Dirección y guión: James Cameron. Intérpretes: Sam Worthington, Zoe Saldana, Sigourney Weaver, Michelle Rodriguez, Giovanni Ribisi, Joel D. Moore. Música: James Horner. Nacionalidad: EEUU. 2009. Duración: 100minutos.
Si James Cameron fuera un accidente geográfico, o sea un territorio del que pudiéramos proyectar en un mapa su realidad, su morfología sería tan previsible como transitable; tan amable como entretenida. Dentro de esa cartografía imaginaria sus confines aparecerían delimitados entre Coppola, Spielberg y Lucas. Luego, abundando un poco más en este juego, diríamos que Cameron carece del sentido visionario de Coppola, de la solvencia rítmica de Spielberg y de la obstinación enfermiza de Lucas. Y sin embargo..., sin embargo asume más riesgos que Spielberg, es más flexible que Lucas y jamás perderá el Norte como lo hace Coppola cada vez más a menudo.
Avatar representa quince años de espera, una década de intenso trabajo y muchos meses de campaña publicitaria. Con Avatar, Cameron pelea contra el peso de Titanic y sus once Oscar, sabedor de que resulta imposible superar lo que aquel filme representó. Además, no hay que olvidar que James Cameron se ha movido casi siempre entre la fantasía, la aventura y el terror, en ese terreno periférico hecho de ciencia-ficción fascinada por el milagro tecnológico. O sea, nada de cine mainstream, nada de grandes melodramas ni tragedias al gusto de Hollywood salvo, claro está, esa versión Romeo y Julieta que el hundimiento del Titanic acunaba en su interior. Fiel a sus principios, recuerden, Aliens, Terminator, Abbys,... durante años Cameron se ha empeñado en levantar su gran obra dentro de ese universo de fantaciencia y especulación. Fundamentamente tanta espera obedecía a un objetivo: contar con la solvencia del poder digital para recrear como real lo que pertenece a lo imaginario. Y la espera: ¿ha merecido la pena?
Bueno, eso más que una pregunta se ha convertido en uno de los reclamos para asomarse a lo que Avatar lleva dentro. Ciento cincuenta millones de dóares en promoción y preproducción explican tan alta expectación. Y todo eso para fiar su suerte a una historia clásica de amor y aventura; un extenso y sorprendente documental en torno a un mundo imaginario y un puñado de préstamos del cine japonés de animación. De la suma de esta trinidad nace el motor que mueve este Avatar.

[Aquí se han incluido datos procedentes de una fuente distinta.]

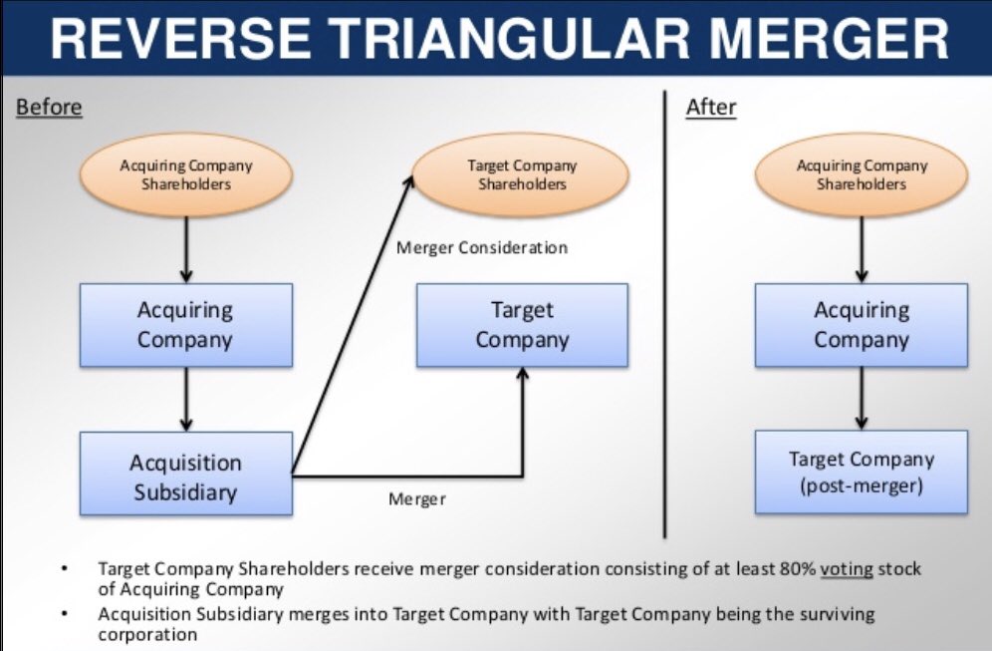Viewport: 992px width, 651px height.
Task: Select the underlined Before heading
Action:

De esos tres pilares y de la rutilante puesta en escena que lleva a la perfección la fusión de lo real con lo soñado. Desde este punto de vista, Avatar ya ha conseguido lo que Cameron buscaba. ¿Hacer un gran filme? No, hacerse con un lugar en la historia del cine. Porque Avatar, salvando las distancias, es lo que El cantor de jazz fue al cine en el año 1927. Un salto tecnológico. Pero ese salto que Avatar enuncia ni será tan determinante como lo fue el paso del cine mudo al sonoro, ni está claro que el 3D se consolide como el cine del futuro. Lo que resulta indiscutible es que Cameron sublima la capacidad de la tecnología para dar verosimilitud a lo que antes era sólo propio del dibujo.
Por lo demás, Avatar se nutre de algunas de las cuestiones propias de la cibercultura, cuestiones que ya trataron con más rigor y sugerencia algunos autores como Mamoru Oshii ó Hayao Miyazaki, de quienes, de manera más o menos evidente, toma prestados formulaciones y conceptos. Con ellos, o a pesar de ellos, el núcleo argumental reside en una reescritura del enfrentamiento entre culturas, entre tecnología y metafísica; entre conquistadores y conquistados. Cameron podía haber propuesto una especie de El nuevo mundo al estilo de Terrence Malick pero opta, en una operación que evita el riesgo, por una versión amable de una Pocahontas virtual salpicada por el corazón de las tinieblas y envuelta en una estética zen de buenismo ecológico.